Top of Supplied material

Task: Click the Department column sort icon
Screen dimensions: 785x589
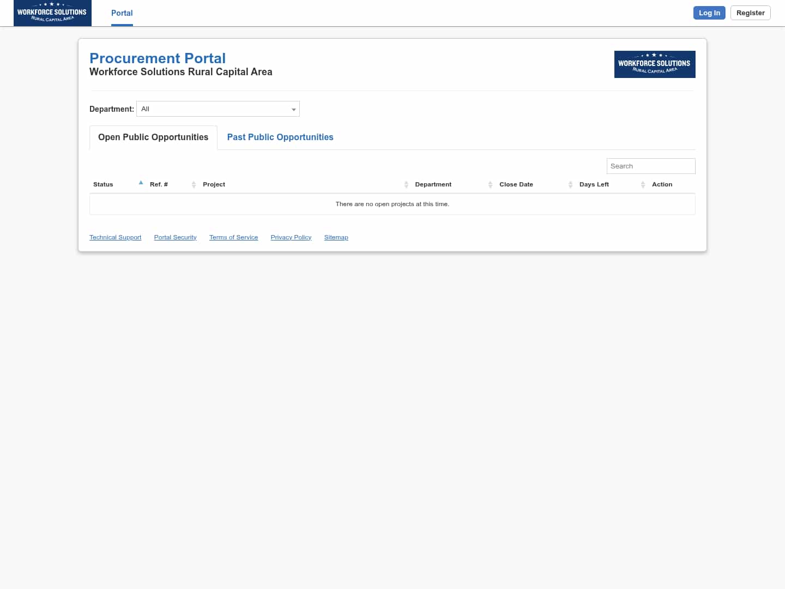Action: point(490,184)
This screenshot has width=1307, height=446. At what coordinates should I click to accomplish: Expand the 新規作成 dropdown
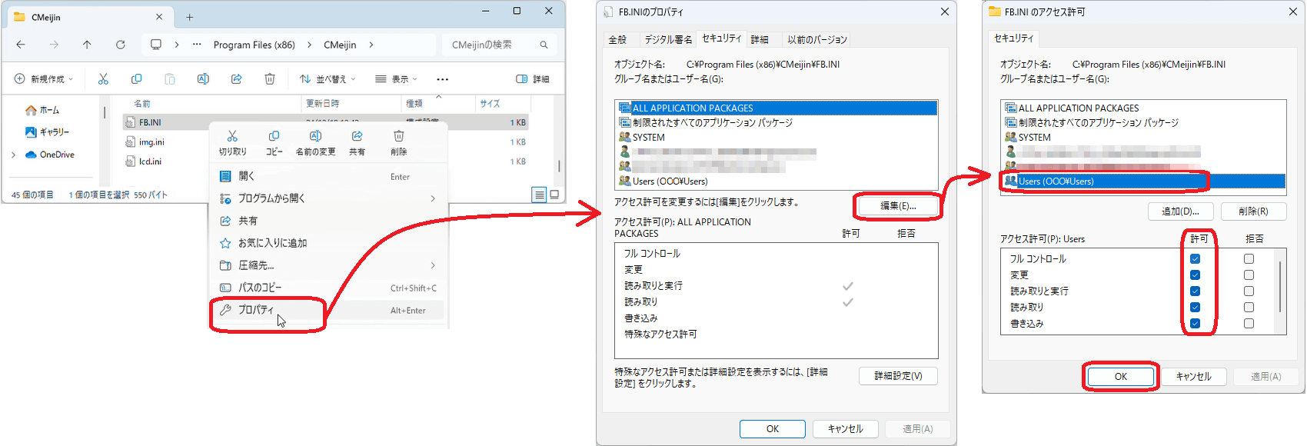tap(44, 79)
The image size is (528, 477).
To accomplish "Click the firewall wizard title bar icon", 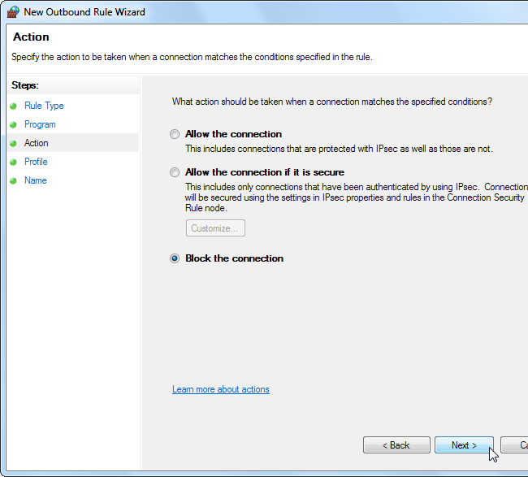I will (x=12, y=12).
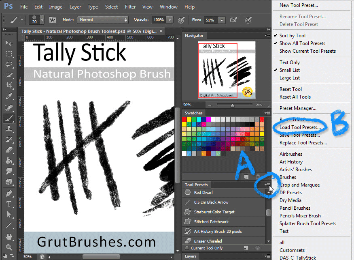Select the Clone Stamp tool
This screenshot has width=354, height=260.
tap(8, 129)
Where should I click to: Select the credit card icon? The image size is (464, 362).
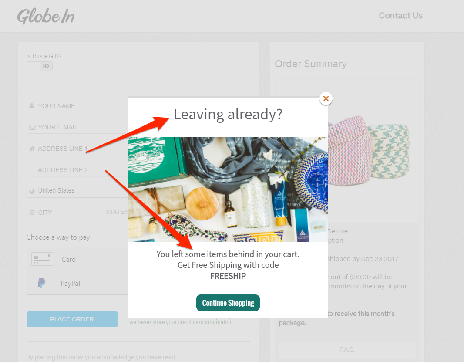[x=42, y=259]
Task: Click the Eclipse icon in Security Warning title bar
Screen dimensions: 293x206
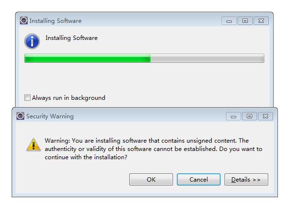Action: pos(20,116)
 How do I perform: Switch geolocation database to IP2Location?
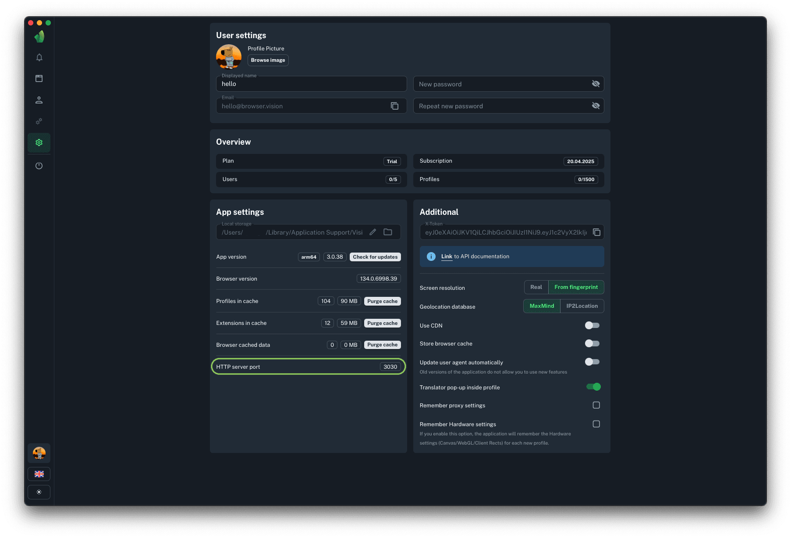[582, 306]
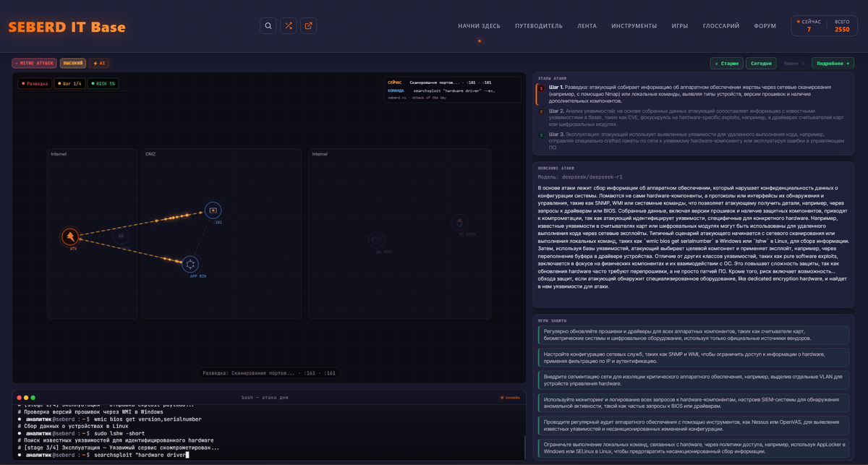The height and width of the screenshot is (465, 868).
Task: Select the orange ATK attacker node
Action: pos(69,236)
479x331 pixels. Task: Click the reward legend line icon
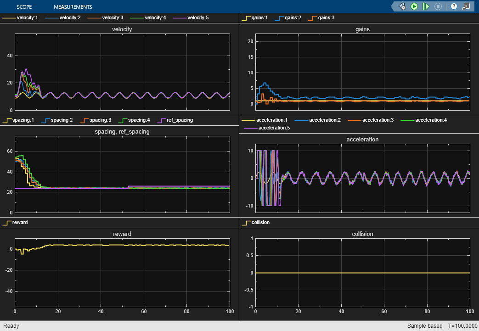(x=7, y=222)
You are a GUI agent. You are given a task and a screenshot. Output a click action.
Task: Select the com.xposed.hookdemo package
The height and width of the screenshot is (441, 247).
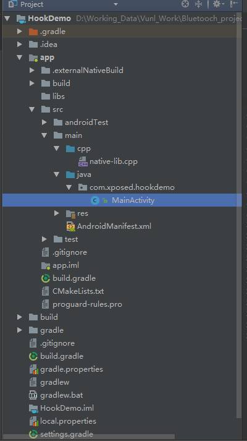(132, 187)
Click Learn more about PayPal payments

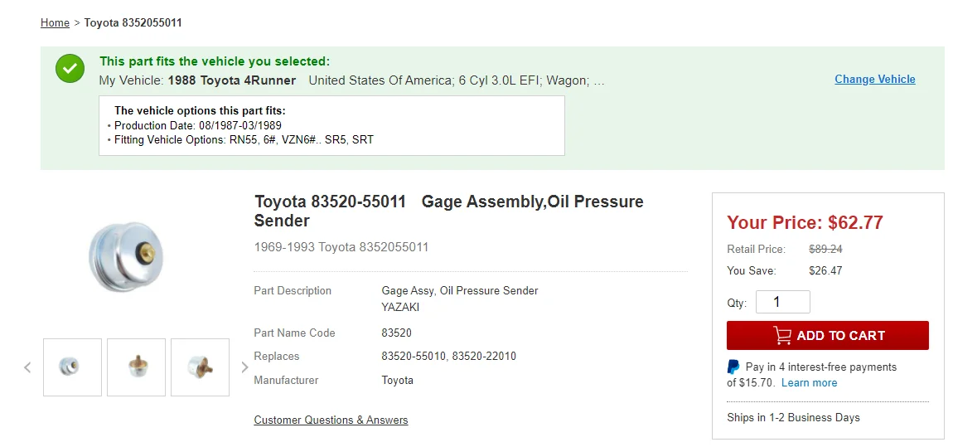(809, 383)
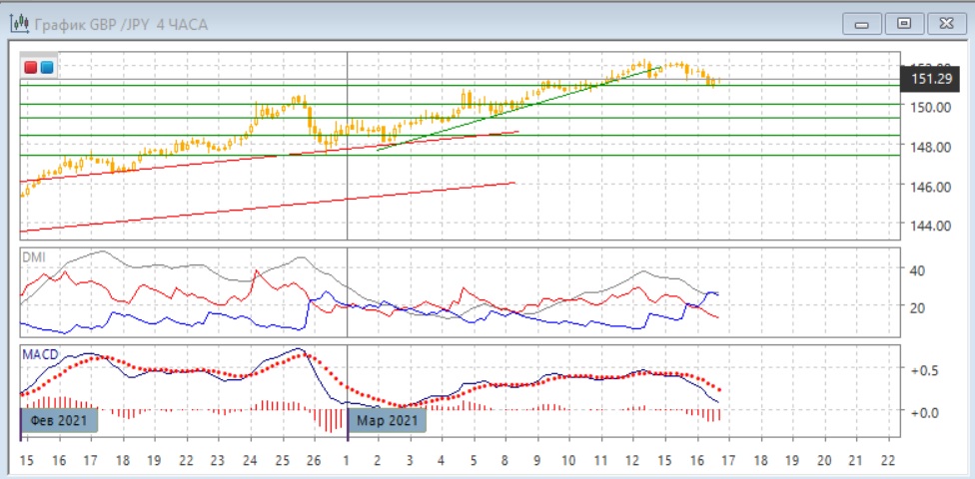Click the blue square icon on chart

pos(46,68)
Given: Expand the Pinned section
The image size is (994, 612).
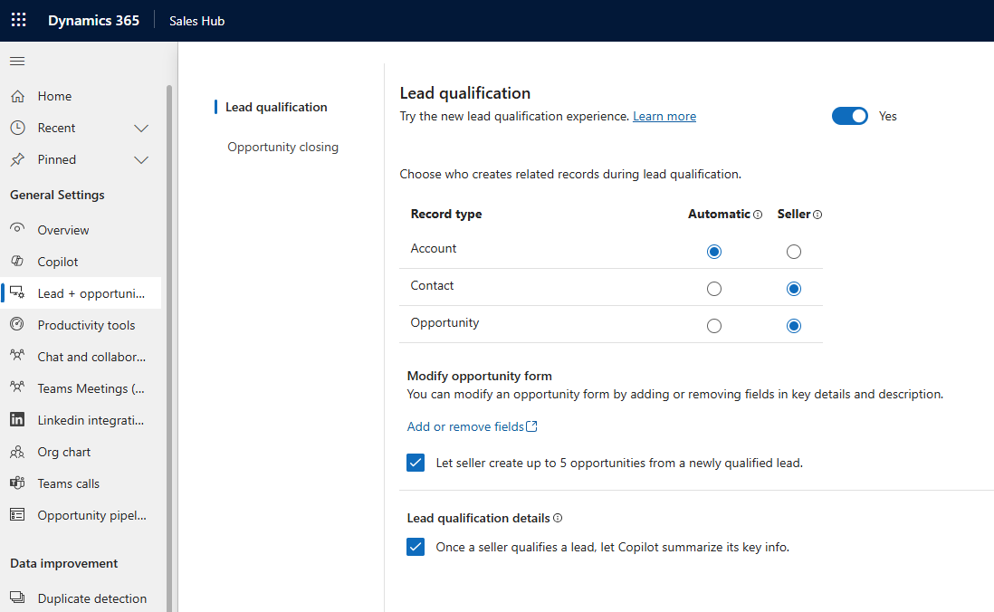Looking at the screenshot, I should point(141,159).

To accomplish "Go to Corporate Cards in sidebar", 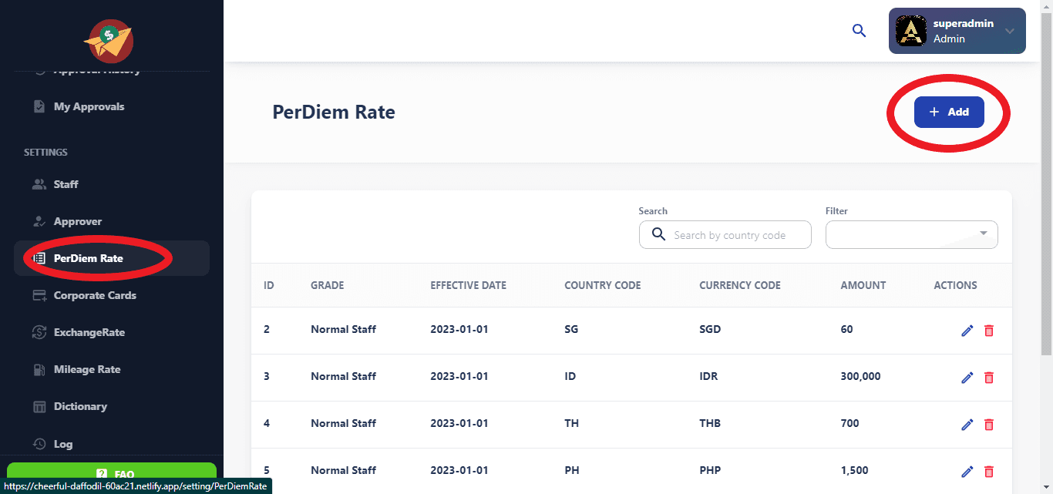I will (x=94, y=295).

Bottom of Supplied material

## Task details
Return, unchanged, the lines from the first line of the material through the line that holds "The image size is (528, 477).", inclusive, omitting pictures.

## Response to the exercise
Task: Click the Department column sort icon
Screen dimensions: 785x589
Action: point(490,184)
This screenshot has width=1307, height=446. At what coordinates should I click to accomplish: Expand the 新規作成 dropdown
tap(44, 79)
The image size is (528, 477).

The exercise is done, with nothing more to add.